Posted by **Lily** on Thursday, February 28, 2008 at 1:37am.

Can someone please explain to me the procedures for getting an answer to the questions. Step by step would be great since I'm very confused. I know it's probably simple.

* Numerous studies have demonstrated that listening to music while studying can improve memory. To demonstrate this phenomena, a researcher obtains a sample of college students and gives them a standardized memory test while they are listening to background music. under normal circumstances(without music), the scores on the test form a normal-shaped distribution with a mean of lower case mu 25 and a standard deviation of lower case sigma 6. The sample produces a mean score of M=28.

a)If the sample consists of n=4 students, is this result sufficient to conclude that music had a significant effect on memory scores? Use a two-tailed test with alpha level=.05

b) If the sample consists of n=36 students, is this result sufficient to conclude that the music had a significant event? Again, use a two test with alpha level= .05.

- statistics -
**MathGuru**, Thursday, February 28, 2008 at 9:58am
Both parts are using one-sample two-tailed tests. Since the sample in part a) is so small, you can try a one-sample t-test and for part b), a one-sample z-test.

For the t-test:

t-statistic = (sample mean - population mean)/(standard deviation divided by the square root of the sample size)

Ho: µ = 25 -->null hypothesis

Ha: µ does not equal 25 -->alternate hypothesis

You can finish this calculation:

t-statistic = (28 - 25)/(6/√4)

Using a t-table at 0.05 level of significance for a two-tailed test (alternate hypothesis does not show a specific direction) at 3 degrees of freedom (df = n - 1 = 4 - 1 = 3), look for the value and remember it could be + or - that value because the results could be in either tail of the distribution.

Does the test statistic exceed the negative or positive critical or cutoff value from the t-table?

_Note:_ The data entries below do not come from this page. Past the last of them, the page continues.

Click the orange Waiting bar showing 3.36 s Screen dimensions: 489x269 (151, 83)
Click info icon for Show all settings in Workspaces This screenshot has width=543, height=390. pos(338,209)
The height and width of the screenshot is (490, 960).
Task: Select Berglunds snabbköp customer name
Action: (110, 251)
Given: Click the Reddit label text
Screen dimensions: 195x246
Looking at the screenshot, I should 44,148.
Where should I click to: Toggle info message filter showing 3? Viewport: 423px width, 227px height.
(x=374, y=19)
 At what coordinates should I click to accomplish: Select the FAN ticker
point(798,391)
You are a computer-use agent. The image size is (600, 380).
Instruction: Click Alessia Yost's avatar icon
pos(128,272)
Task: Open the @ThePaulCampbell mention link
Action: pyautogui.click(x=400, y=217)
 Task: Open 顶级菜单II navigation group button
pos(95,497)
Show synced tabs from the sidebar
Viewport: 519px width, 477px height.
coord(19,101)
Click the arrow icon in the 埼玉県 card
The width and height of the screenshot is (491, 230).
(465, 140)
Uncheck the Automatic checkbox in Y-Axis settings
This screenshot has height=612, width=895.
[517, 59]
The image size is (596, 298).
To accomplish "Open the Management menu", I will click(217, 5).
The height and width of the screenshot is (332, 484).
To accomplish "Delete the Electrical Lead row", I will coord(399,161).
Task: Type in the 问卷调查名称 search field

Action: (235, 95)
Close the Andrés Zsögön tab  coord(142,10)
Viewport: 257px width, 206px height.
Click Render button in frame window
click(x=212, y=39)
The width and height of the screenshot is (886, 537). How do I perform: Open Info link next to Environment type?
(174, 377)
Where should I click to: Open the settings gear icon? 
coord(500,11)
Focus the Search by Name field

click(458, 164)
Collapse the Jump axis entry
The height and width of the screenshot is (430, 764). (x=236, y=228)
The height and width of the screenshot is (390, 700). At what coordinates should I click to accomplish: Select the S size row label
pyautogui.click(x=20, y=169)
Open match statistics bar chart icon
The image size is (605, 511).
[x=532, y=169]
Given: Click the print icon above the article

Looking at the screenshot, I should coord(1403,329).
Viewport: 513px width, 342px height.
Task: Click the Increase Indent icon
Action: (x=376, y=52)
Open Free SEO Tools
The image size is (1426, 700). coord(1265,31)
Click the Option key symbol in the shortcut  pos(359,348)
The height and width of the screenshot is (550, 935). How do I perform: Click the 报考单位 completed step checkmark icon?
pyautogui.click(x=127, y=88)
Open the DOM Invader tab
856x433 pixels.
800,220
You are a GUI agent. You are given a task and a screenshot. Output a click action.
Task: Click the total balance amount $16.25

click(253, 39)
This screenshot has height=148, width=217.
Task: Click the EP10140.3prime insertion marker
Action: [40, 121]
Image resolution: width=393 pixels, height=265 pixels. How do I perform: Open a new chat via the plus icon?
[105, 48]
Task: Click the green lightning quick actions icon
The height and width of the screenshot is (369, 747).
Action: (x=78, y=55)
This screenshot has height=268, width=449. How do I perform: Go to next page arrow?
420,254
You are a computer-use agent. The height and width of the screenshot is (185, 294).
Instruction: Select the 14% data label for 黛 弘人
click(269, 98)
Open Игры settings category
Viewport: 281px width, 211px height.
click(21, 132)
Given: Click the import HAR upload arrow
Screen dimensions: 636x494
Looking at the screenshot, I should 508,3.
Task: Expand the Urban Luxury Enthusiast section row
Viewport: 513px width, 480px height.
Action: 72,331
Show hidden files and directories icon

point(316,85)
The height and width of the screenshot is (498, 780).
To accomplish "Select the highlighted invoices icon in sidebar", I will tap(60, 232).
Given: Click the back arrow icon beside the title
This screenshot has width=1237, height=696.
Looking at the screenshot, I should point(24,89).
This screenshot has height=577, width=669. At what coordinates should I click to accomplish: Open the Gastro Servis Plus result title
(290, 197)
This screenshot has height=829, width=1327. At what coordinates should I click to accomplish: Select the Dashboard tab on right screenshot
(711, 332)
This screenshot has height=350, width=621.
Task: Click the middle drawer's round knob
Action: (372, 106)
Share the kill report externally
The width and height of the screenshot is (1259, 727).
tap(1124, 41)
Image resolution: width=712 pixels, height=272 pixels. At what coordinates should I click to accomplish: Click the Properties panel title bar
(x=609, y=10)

If it does, the null is rejected in favor of the alternate hypothesis and you can conclude a significant difference. If it does not, then you cannot reject the null and conclude a difference.

For the z-test, everything is basically the same (even the formula), except for the sample size and using the z-table instead of a t-table. Here's a hint: for a two-tailed test at alpha level .05 , the cutoff values are +/-1.96 using a z-table.

I hope this will help get you started.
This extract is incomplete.